[START OF Document text]

Special care for application in hydrogen service
Clad disbonding tests should be performed on any 1.25Cr-1/2Mo and 1Cr-1/2Mo vessel that is in high-pressure hydrogen service that may be subjected to rapid cool down conditions from service. Vessels that have experienced disbonding have been subjected to a rapid shut down. The rapid shut down does not allow hydrogen diffusion before reaching ambient temperature. Hydrogen disbonding tests on the proposed overlay weld procedures shall be done per ASTM G146, at the testing conditions defined by the purchaser.
Bimetallic (duplex) tubing
Bimetallic tubing consists of two concentric tubes of different materials for applications with various corrosion resistance on the shell and tube sides. An example of this is the bimetallic tubes used in strippers in urea strippers, which have an external stainless tube and internal zirconium tube for resistance to highly corrosive carbamate. Another example is the Omega bondTM tubes used in urea stripper tubes fabricated from an inner zirconium tube and an outer titanium tube.
Cladding thickness
In general, design codes and company specifications do not permit using the clad thickness as additional thickness to resist pressure but rather treat it only as corrosion allowance. For weld overlay application, the cladding thickness shall be sufficient to have an acceptable depth of the required chemical composition (1.5 mm per API Std. 660) considering the dilution at the interface with the base metal.
Cladding and weld overlay thickness of the tubesheet in shell and tube heat exchangers depends on the type of tube-to-tubesheet joints (strength welded or expanded). When the tubes are expanded only to the tubesheet, the required clad thickness is higher compared to the case when the tubes are welded to the tubesheet. This is to provide the proper distance to expand the tube to the cladding material and prevent the ingress of the corrosive media to the base metal of the tubesheet. Note: expansion grooves, when applicable, should be in the tubesheet base metal, not in the cladding layer.
In API 660, the cladding (including weld overlay) thickness at the tube side face of a tubesheet shall not be less than 10 mm when tubes are expanded only, and 5 mm when tubes are welded to the tubesheet.
In TEMA, for classes R and B, the nominal cladding thickness at the tube side face of a tubesheet shall not be less than 7.8 mm when tubes are expanded only, and 3.2 mm when tubes are welded to the tubesheet. The nominal cladding thickness on the shell side face shall not be less than 9.5 mm.
In Hydrogen service, special consideration for the required effective clad thickness which can reduce the effective Hydrogen partial pressure to desired values which can eliminate the risj of hydrogen attack to the base metal.
Corrosion resistant alloy clad and weld overlay are not considered as pressure retaining. When calculating the thickness of the pressure retaining components only the base metal should be considered.

[END OF Document text]
[START OF Source material]

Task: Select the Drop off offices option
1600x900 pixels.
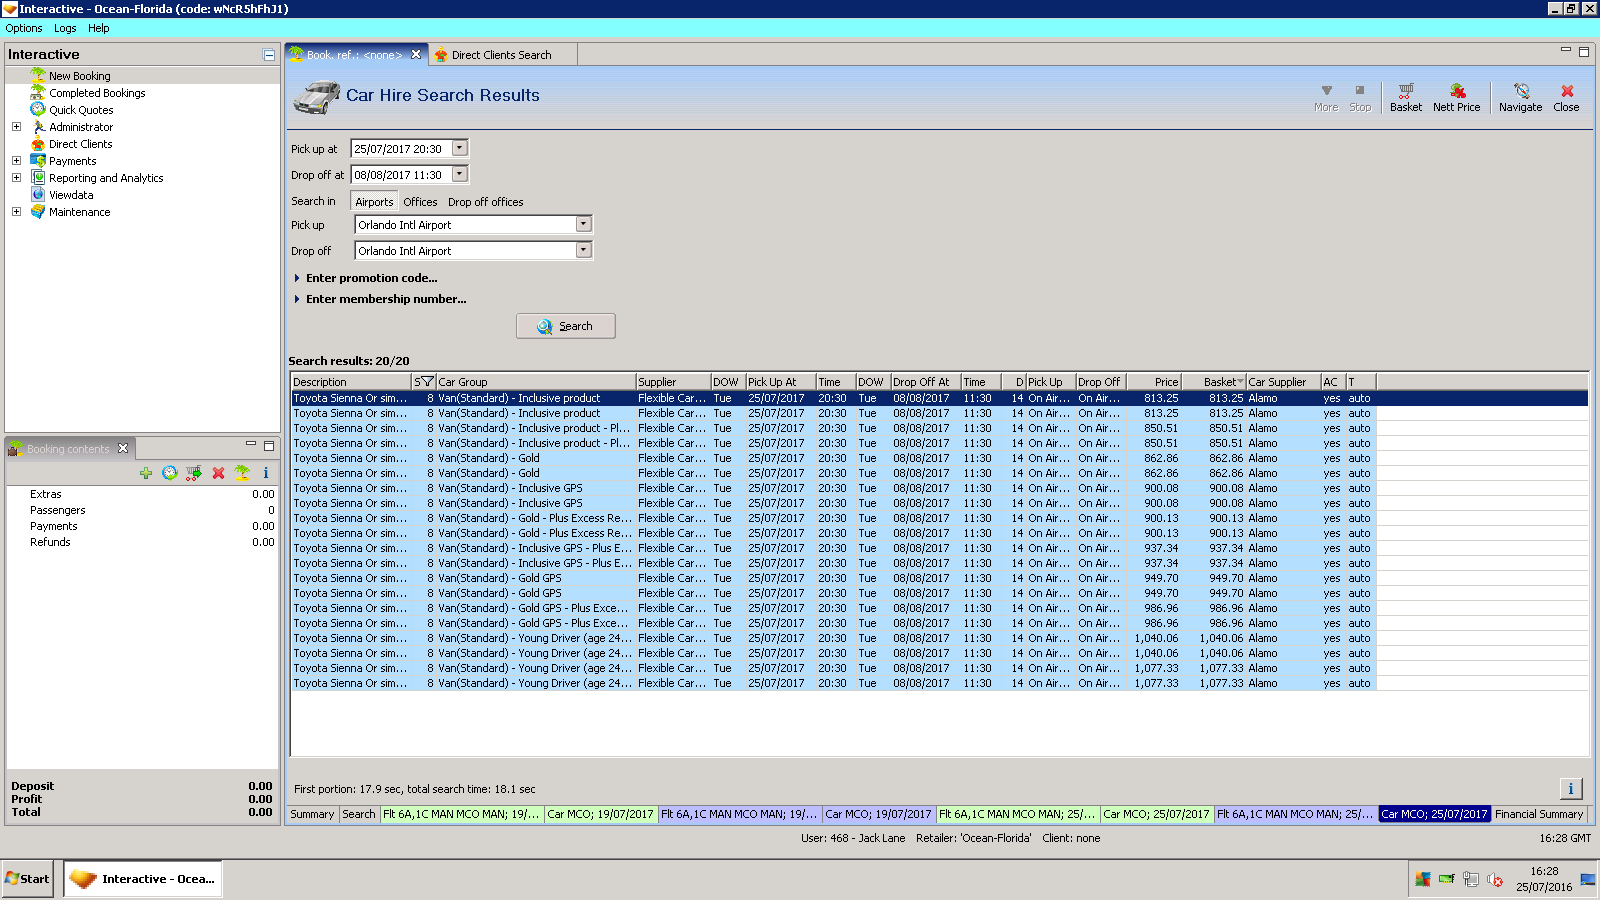Action: coord(485,202)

[END OF Source material]

● **Required actions**
A. In the text on cladding and weld overlay, why must the tubesheet cladding be thicker when the tubes are only expanded rather than welded? Answer in one to three sentences.
B. Write the next part of the text on cladding and weld overlay, starting after its last sentence.

● **Task answers**
A. When the tubes are only expanded into the tubesheet, the cladding has to be thick enough to give the proper distance for expanding the tube into the cladding material. That extra thickness also keeps the corrosive media from getting through to the base metal of the tubesheet.

B.
Repair and joint preparation for clad and weld overlaid steel
Cladding shall be stripped back for a minimum distance of 3/16 in. (4.8 mm) from the edge of the weld bevel. The cladding edge shall be rounded with a minimum radius of 1/16 in. (1.5 mm) or tapered at a minimum angle of 30°. For carbon and low-alloy steel backing material the stripped-back area shall be etched with either a nitric acid or copper sulfate solution to ensure complete removal of cladding.
Prior to back cladding butt joints, Care shall be taken to avoid cross contaminating the cladding and backing material weld metal.
Conclusion
Cladding applications in shell and tube heat exchangers offer several advantages, including corrosion and erosion resistance, avoidance of dissimilar welds, and resistance to hydrogen diffusion and nitriding. Various application technologies, such as hot roll bonding, explosion bonding, and weld overlay, are used to apply cladding. Special care is needed for applications in hydrogen service, and bimetallic tubing can be used for applications with various corrosion resistance requirements. Cladding thickness should be sufficient to provide the required chemical composition and prevent the ingress of corrosive media to the base metal of the tubesheet. Overall, cladding applications are a cost-effective solution for enhancing the performance and longevity of shell and tube heat exchangers in various industrial applications.
About the author
About the authorBaher Elsheikh, Lead Mechanical engineer in SABIC, has 20 years of experience in oil and gas and petrochemical industry, particularly in the engineering and integrity management of pressure equipment. Baher is an approved ASME instructor.
About this Technical Story
This Technical Story was first published in Heat Exchanger World Magazine in March 2024. To read more Technical Stories and many other articles, subscribe to our print magazine.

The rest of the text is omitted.